5) As for the power of acquaintance, the key is to first train uninterruptedly in the awakening mind.
Then, as you approach the moment of death, lie down on your right and, placing your right hand on your cheek, block the right nostril with your little finger, and breathe through the left nostril. This is transference in terms of your conduct.
Then, preceded by loving-kindness, train in the dual practice of giving and taking on the basis of your in- and out-breaths. While in this state, engage in the practice of ultimate awakening mind thus, contemplating, “Everything that shares the nature of samsara and nirvana has its root in the deluded mind. As for the mind, it never deviates from its primordial nature of dharmakāya.” Reflect how, in reality, even what is called death has no existence. Combine these two contemplations, engage in their practice, and die while in that mindstate.
If you are unable to do this, then arouse the true nature of samsara and nirvana that is free of rejection and affirmation within the expanse of the ever-present innate dharmakāya, which is the uncontrived mind itself. Release your mind restfully in the ultimate expanse and place it upon the mind’s ultimate nature, which is devoid of transference.78 Then, even if you are unable to die [in tune with the meditative state] because of temporarily losing your mindfulness, you will still die with the instruction appropriate for the moment of death. Although numerous celebrated moment-of-death instructions exist, the master said nothing is more amazing than this [instruction presented here].

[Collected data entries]

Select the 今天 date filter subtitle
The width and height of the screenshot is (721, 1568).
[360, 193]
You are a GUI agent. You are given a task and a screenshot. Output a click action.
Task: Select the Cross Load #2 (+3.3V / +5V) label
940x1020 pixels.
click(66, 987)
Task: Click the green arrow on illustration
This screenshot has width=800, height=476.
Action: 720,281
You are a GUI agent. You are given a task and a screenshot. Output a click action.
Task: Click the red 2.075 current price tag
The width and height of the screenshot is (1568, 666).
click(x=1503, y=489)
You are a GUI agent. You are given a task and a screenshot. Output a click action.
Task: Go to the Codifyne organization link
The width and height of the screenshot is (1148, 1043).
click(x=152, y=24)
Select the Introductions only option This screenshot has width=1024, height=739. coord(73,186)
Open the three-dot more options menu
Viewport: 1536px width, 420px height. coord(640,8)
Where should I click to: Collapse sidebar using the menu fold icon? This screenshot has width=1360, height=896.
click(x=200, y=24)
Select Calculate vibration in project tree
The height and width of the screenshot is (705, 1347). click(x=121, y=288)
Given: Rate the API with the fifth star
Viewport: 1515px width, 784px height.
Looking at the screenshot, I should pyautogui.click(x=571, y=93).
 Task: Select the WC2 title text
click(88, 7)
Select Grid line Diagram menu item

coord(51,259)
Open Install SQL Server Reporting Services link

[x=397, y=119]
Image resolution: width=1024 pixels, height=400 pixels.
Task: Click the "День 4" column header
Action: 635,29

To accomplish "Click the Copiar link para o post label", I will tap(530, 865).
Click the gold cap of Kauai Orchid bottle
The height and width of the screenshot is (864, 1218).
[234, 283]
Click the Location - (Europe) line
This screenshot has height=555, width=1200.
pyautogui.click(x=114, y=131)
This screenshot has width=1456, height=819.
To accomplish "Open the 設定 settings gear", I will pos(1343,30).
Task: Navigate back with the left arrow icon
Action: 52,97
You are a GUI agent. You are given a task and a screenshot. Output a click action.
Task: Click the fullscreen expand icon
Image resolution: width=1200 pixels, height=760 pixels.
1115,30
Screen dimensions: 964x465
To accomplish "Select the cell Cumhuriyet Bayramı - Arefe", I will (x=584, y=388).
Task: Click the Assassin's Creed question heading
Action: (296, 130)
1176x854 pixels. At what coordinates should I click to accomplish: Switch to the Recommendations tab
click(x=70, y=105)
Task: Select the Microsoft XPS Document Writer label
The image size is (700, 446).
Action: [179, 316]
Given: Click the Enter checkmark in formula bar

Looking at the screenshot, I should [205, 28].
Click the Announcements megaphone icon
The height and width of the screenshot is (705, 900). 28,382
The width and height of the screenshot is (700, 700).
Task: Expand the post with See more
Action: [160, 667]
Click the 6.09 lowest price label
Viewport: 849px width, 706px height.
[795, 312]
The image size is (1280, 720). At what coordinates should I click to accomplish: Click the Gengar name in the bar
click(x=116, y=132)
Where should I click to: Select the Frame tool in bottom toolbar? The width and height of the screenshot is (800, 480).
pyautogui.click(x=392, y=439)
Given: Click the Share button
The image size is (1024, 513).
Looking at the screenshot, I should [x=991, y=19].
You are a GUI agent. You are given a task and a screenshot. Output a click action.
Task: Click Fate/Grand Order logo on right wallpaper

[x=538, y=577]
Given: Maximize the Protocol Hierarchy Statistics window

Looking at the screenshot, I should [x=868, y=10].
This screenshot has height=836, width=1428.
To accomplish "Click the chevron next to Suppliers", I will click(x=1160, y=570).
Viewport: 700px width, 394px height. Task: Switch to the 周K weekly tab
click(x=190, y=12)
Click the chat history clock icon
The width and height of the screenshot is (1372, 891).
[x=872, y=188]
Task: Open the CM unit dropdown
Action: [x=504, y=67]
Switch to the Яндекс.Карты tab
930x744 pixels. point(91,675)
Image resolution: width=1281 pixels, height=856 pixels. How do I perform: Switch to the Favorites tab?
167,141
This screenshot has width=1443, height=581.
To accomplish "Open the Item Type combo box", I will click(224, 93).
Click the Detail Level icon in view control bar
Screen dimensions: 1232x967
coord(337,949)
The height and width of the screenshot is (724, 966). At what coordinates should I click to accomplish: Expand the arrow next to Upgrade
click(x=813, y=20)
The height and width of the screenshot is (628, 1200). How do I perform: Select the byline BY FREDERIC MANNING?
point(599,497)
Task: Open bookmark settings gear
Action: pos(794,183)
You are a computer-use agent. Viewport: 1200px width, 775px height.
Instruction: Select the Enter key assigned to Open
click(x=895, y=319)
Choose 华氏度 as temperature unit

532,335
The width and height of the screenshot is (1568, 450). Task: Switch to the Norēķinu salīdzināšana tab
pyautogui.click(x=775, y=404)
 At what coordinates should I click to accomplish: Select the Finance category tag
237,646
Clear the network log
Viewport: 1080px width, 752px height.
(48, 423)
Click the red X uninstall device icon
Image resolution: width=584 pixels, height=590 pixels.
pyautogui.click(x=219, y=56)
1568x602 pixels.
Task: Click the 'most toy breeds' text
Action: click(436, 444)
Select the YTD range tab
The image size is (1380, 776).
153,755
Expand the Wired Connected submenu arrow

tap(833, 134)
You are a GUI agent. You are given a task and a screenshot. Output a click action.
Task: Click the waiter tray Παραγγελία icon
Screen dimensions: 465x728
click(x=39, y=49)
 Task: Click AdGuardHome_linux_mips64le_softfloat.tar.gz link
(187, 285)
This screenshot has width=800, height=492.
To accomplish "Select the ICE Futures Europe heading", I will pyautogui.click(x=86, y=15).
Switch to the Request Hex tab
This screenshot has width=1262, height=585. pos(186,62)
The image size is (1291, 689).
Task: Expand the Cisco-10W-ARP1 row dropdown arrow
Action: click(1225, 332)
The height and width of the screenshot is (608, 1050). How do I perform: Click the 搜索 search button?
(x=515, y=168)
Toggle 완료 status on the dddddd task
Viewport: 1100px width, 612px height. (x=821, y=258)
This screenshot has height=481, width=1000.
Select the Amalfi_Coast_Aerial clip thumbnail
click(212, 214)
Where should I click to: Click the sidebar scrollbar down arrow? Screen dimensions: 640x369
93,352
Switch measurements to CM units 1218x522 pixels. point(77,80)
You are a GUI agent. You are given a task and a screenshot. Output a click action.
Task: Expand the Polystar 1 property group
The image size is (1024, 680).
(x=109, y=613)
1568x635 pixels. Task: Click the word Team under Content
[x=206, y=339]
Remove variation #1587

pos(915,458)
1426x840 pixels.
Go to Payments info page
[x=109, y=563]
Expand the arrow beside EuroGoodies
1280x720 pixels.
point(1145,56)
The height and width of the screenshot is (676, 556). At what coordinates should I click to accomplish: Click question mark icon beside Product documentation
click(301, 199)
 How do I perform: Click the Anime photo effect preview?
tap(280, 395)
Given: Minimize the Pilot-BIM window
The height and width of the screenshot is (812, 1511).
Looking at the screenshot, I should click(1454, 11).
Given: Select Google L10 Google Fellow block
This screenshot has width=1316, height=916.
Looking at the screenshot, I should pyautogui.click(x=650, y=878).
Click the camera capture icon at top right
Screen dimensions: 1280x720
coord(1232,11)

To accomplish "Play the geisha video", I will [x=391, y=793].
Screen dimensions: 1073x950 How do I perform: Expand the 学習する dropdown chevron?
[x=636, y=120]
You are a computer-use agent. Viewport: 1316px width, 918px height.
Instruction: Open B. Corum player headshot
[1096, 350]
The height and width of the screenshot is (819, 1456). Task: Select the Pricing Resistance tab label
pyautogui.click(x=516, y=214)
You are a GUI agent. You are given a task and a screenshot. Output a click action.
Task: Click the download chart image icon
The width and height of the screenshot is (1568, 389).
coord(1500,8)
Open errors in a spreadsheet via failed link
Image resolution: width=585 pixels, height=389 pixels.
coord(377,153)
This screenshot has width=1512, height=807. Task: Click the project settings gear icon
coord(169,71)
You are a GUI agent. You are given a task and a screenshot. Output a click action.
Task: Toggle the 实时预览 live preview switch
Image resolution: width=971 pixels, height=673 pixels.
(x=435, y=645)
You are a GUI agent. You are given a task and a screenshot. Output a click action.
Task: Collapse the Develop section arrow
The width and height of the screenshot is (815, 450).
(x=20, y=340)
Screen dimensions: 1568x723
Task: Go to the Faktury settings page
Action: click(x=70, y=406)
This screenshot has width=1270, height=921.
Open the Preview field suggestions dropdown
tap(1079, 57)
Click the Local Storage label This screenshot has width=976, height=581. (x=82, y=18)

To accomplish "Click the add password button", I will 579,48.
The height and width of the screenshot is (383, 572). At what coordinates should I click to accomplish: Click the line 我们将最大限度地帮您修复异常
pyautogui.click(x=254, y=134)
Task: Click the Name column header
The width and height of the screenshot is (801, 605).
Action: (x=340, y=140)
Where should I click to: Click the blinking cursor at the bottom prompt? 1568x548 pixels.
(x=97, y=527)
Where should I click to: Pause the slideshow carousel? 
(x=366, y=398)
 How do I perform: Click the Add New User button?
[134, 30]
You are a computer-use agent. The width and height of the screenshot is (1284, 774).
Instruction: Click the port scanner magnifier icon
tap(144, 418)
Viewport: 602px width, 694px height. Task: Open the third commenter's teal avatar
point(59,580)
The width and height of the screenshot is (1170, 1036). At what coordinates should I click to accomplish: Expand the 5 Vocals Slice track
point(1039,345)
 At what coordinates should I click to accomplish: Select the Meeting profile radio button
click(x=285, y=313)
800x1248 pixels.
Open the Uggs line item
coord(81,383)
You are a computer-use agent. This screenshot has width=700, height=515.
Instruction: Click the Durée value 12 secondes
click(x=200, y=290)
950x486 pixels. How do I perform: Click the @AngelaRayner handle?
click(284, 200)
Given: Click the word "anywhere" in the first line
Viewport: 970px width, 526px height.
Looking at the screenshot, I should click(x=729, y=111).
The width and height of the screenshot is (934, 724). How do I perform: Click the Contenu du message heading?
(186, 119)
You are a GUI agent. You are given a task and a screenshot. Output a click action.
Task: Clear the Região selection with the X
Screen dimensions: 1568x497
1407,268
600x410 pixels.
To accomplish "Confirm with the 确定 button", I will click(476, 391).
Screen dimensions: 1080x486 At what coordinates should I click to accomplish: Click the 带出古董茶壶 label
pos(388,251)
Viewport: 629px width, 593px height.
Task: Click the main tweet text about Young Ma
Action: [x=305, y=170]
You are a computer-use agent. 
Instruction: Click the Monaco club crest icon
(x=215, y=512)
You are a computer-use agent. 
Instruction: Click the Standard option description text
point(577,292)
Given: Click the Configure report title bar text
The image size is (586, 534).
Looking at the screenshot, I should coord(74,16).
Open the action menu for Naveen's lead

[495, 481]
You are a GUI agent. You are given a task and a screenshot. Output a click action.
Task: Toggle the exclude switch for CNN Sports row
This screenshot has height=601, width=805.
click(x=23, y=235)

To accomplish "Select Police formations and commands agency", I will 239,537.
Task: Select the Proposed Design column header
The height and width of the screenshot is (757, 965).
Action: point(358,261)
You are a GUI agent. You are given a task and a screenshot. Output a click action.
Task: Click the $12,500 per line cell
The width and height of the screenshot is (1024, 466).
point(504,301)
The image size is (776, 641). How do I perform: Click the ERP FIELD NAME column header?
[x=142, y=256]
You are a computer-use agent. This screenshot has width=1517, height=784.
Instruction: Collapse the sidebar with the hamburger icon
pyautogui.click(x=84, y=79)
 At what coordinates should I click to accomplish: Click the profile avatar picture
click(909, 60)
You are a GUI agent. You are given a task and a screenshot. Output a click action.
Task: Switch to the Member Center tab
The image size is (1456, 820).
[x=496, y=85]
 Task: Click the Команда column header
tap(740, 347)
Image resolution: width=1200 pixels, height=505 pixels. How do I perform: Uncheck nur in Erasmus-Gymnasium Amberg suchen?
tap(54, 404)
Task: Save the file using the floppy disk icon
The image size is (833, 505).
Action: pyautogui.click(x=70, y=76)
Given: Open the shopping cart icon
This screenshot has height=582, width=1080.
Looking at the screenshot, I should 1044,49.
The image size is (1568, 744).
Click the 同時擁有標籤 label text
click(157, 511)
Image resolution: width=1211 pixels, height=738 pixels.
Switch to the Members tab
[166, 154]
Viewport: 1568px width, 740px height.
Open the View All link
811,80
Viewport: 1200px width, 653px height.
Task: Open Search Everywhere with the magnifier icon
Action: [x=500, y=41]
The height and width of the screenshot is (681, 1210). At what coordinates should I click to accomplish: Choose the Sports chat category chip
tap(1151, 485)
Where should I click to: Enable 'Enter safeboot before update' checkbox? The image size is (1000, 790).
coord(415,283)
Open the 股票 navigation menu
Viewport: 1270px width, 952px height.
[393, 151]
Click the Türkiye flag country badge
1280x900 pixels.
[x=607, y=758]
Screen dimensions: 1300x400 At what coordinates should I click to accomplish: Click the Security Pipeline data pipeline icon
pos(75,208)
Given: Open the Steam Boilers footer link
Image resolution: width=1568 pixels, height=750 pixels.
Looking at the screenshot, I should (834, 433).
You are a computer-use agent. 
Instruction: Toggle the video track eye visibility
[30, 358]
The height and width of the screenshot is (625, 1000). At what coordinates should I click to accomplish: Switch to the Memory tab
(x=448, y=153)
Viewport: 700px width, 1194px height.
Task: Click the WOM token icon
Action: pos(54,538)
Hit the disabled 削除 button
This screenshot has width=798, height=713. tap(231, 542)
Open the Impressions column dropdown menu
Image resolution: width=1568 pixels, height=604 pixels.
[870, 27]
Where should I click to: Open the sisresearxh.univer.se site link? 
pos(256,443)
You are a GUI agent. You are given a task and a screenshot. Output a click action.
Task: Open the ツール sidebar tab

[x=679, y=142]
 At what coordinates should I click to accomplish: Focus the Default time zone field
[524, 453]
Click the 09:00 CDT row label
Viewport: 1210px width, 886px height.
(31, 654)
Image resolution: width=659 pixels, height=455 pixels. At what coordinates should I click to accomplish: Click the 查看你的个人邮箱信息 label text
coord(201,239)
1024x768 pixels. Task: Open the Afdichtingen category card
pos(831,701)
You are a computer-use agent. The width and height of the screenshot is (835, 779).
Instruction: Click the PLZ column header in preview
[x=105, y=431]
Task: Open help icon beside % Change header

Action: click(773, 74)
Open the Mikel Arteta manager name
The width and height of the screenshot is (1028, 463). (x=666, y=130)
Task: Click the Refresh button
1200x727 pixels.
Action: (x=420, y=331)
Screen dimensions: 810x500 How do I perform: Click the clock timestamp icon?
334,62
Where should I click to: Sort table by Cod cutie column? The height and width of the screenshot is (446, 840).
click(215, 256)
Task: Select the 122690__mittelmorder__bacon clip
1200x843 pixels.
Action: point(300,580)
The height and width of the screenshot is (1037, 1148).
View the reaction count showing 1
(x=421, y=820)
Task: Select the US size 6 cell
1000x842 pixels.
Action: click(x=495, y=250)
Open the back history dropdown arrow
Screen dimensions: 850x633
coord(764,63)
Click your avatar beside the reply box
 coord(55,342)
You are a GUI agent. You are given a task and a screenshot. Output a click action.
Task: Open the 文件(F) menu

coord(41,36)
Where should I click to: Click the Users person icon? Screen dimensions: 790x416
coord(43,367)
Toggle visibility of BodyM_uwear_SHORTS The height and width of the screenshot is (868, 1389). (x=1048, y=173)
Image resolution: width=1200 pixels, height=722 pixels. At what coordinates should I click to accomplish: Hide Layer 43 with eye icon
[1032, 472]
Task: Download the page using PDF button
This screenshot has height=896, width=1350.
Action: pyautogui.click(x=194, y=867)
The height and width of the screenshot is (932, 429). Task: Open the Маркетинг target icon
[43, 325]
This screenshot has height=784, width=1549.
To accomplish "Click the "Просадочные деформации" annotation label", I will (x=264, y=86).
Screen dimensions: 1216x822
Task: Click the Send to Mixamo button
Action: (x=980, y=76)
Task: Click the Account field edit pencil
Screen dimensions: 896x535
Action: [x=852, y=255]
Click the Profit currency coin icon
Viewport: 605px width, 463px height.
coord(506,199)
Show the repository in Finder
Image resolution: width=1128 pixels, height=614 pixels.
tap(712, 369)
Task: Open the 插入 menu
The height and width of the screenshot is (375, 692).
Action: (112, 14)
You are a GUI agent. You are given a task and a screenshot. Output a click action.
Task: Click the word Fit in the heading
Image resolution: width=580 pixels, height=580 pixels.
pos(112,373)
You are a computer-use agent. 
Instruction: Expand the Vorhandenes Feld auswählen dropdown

**Work instructions:** In the passage on the moment of death, through which nostril should one breathe after blocking the right nostril with the little finger? Rely solely on the passage when responding.

**Exercise result:** Through the left nostril.